#### Activity:
Transcribe each of the records below exactly, excluding all pictures.

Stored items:
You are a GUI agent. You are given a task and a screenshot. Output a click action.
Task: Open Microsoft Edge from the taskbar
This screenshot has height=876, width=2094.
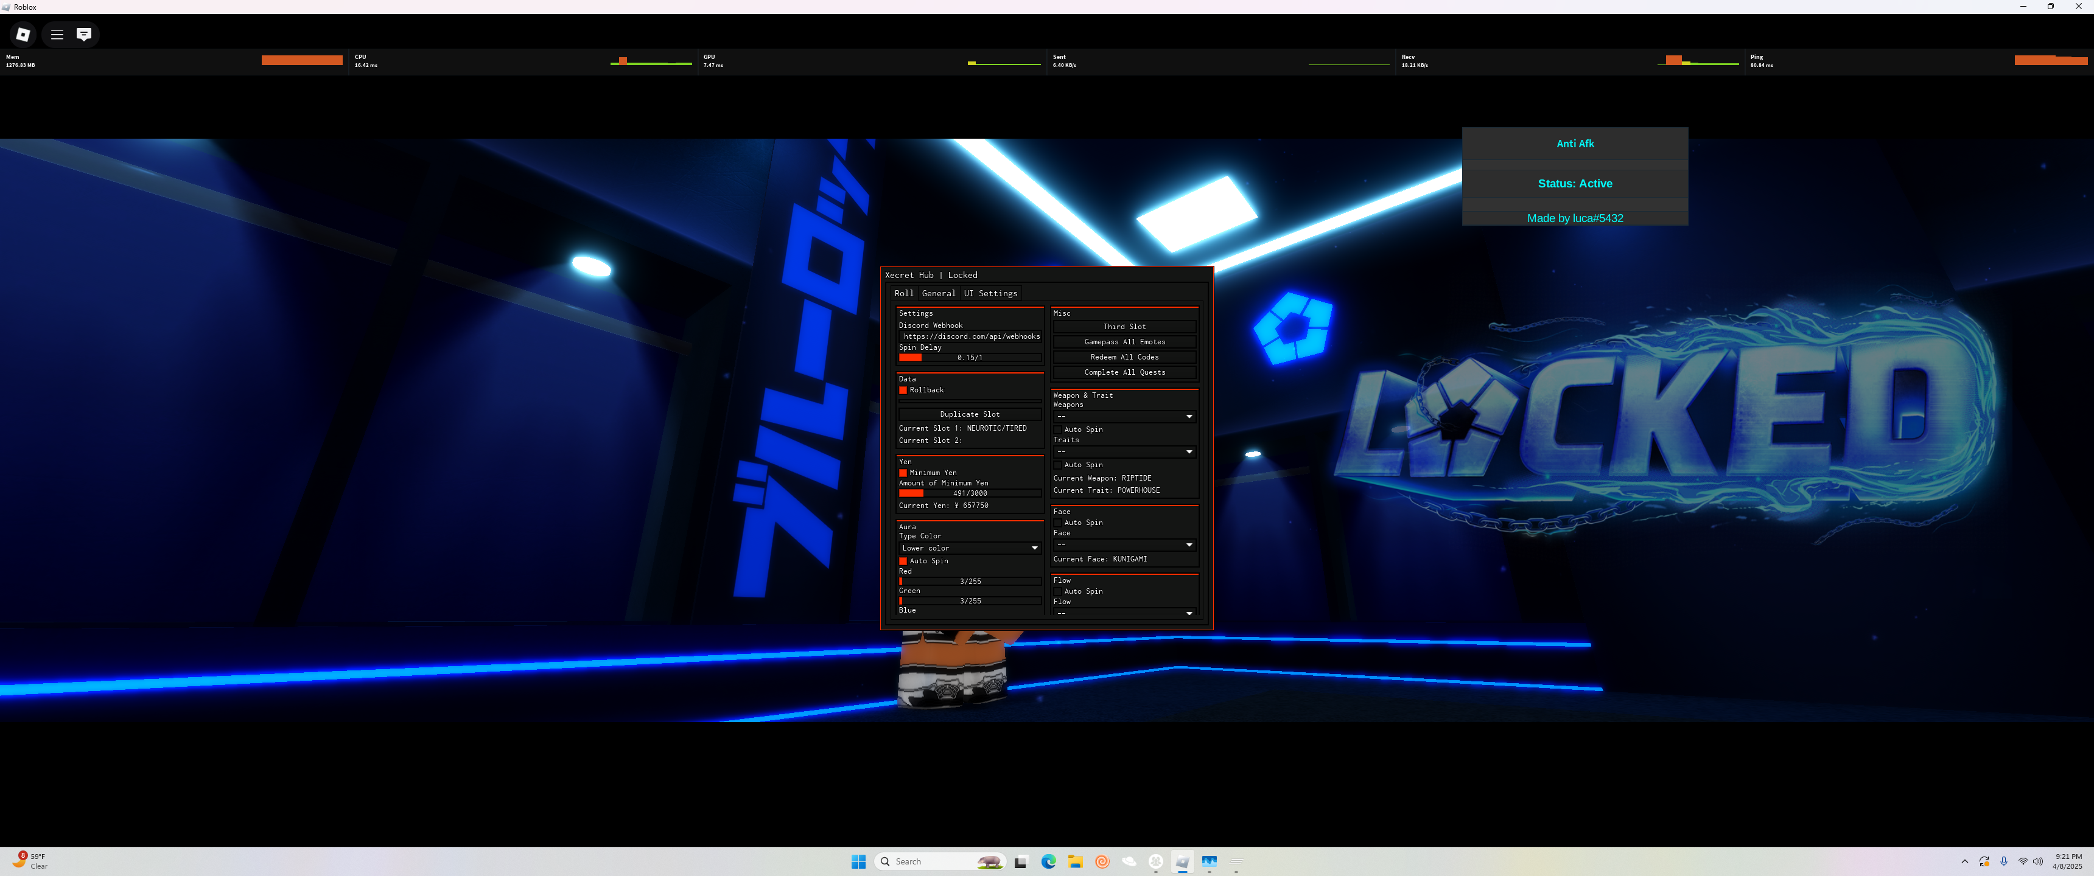click(x=1048, y=861)
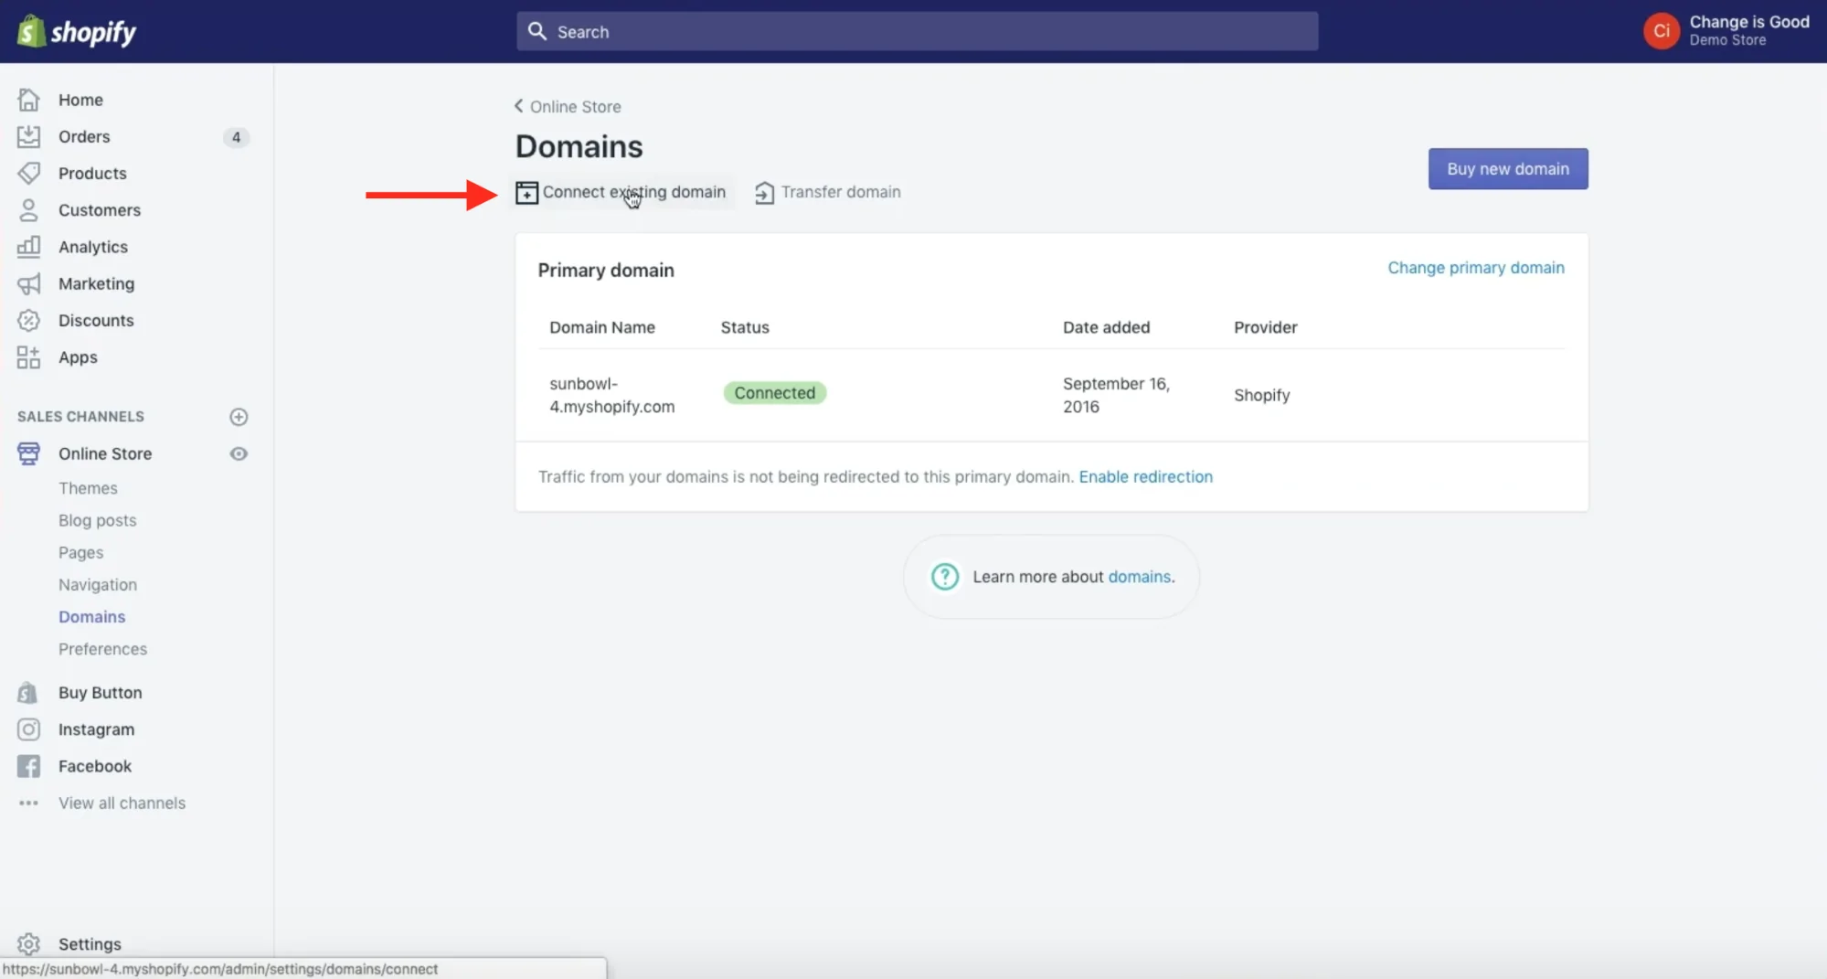Open the Facebook sales channel icon
1827x979 pixels.
[x=28, y=766]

#### Written answer:
You are a GUI agent. You are given a task and a screenshot. Output a click action.
Task: Open Microsoft Edge from the taskbar
This screenshot has height=876, width=2094.
click(x=1048, y=861)
Open the Facebook sales channel icon
1827x979 pixels.
[x=28, y=766]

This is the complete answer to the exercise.